Beginning at the line that contains "Instruction: Click the", write out every line down to the end of the records, with both ends kept and nothing added.
--------
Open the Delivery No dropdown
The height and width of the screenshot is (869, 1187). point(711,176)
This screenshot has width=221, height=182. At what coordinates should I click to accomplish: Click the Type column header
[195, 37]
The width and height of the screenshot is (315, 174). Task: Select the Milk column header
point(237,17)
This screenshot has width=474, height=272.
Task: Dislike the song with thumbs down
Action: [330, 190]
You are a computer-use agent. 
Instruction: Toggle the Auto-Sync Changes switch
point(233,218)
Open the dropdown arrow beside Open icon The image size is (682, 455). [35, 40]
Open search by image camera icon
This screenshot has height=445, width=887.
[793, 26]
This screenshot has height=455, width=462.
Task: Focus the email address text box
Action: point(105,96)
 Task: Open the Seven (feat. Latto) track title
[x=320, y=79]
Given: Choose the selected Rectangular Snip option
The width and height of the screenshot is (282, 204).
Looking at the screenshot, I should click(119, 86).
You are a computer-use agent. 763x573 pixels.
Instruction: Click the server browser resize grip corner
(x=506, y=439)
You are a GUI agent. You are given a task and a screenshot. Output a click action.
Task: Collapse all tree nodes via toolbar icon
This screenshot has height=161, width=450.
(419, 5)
--------
• [WRITTEN REPLY]
Instruction: Click the server browser resize grip corner
(x=506, y=439)
You are a GUI agent. You are given a task and a screenshot. Output a click action.
Task: Collapse all tree nodes via toolbar icon
This screenshot has height=161, width=450.
(419, 5)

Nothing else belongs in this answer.